Donkey and pony carts, Irish turf sellers, the graceful lines of ladies skirts, and hats which added that little bit of mystery but were the final punctuation to a woman's outfit; a handful of photos someone cared enough to take once upon a time and are now rubbing shoulders with our collection of books, waiting to be glanced through by interested eyes, once again, for only $4.00.

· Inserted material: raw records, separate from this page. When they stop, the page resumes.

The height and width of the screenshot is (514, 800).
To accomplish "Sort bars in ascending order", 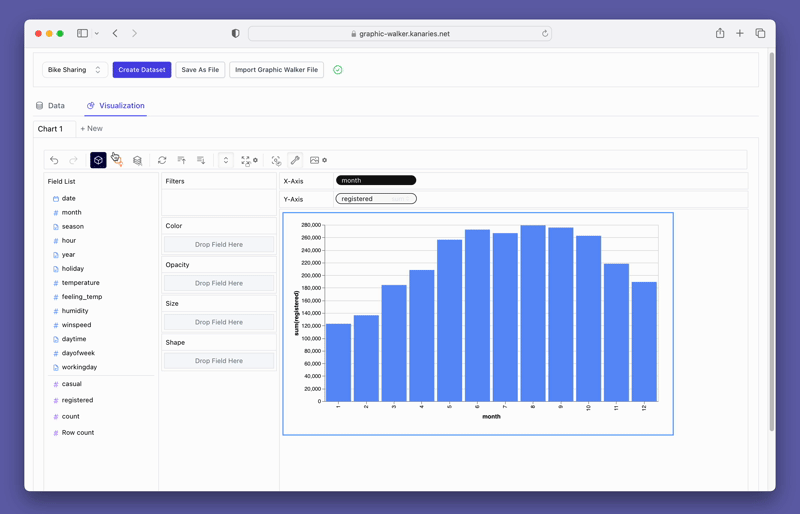I will click(182, 160).
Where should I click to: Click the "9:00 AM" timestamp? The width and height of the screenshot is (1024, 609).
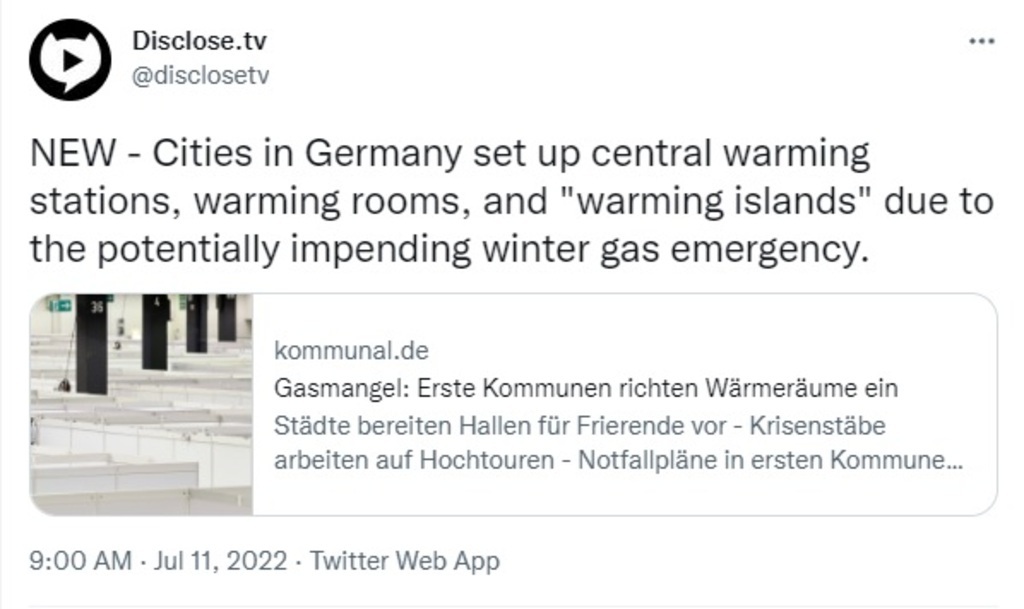coord(80,560)
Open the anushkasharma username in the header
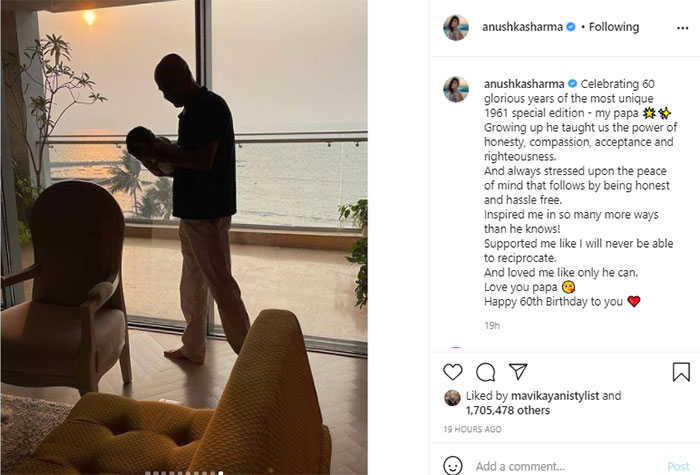Image resolution: width=700 pixels, height=475 pixels. (522, 27)
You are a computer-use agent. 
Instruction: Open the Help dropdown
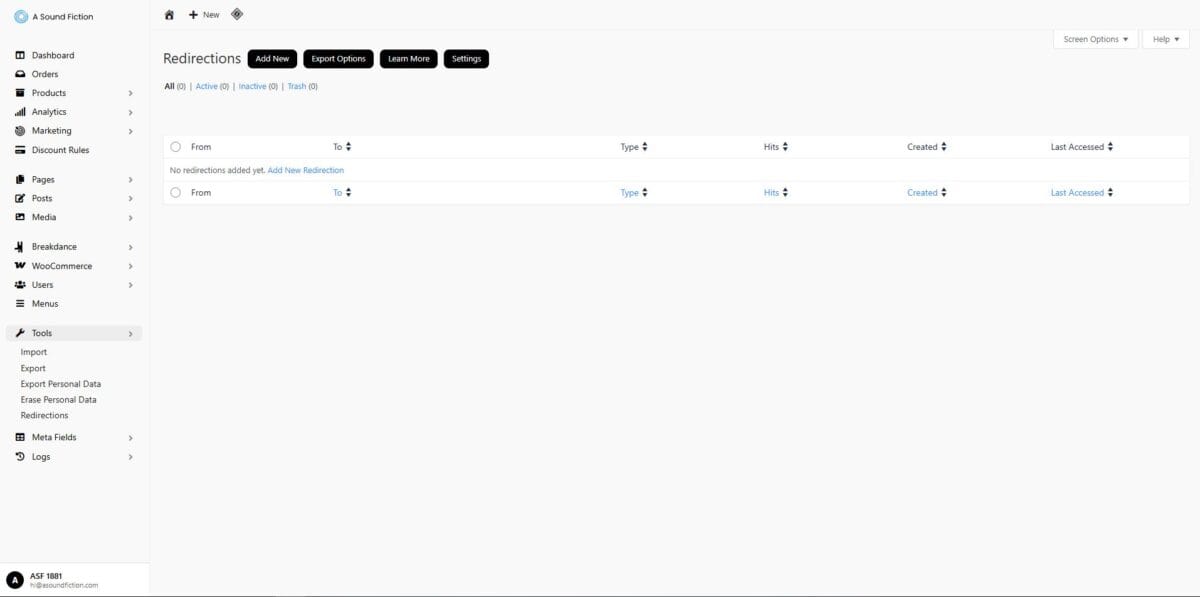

We always grab these kind of finds, to give orphan photos and memories a home safe from a rubbish tip and for a glimpse into a yesterday not always deemed worthy for history books.


joyflea said...

That is such a cool idea about saving other people's photos for the sake of histroy. I've never stumbled across photo albums in an Op-Shop.

Ann O'Dyne said...

Here is a story of exactly how gorgeous things end up in opshops:

my elderly gay friend who lived alone had a heart attack and died at home on Christmas Eve.
His brother who found him days later was estranged from him over the gayness.
We found out he was dead in time for the funeral, played Swan Lake and the stupid brother, a Queens Counsel, said
"oh we didn't know Bertie had any friends".
When brother and wife cleaned out the house they dumped, at a brunswick opshop, dear berties fabulous collection of antique books on ballet and jewellery, and all his ballet paintings which were valuable.

Jayne said...

Ann, I have heard this kind of horror story before and I'm sorry you had to experience it yourself. Through either grief or a type of revenge on the dead person personal belongings, no matter their value, are given to op shops (in some cases it was the tip!).
I have a beautiful sepia pre-WW1 family photo I found in an op shop in Bendigo decades ago- 4 siblings with their Down Syndrome sister taking centre place. I tracked the family down but, although they didn't want the pic back (they had an exact copy) they said it and other photos were sent to the op shop and the tip by a family member who wanted to wipe out the proof of his Down Syndrome aunt's existence!!!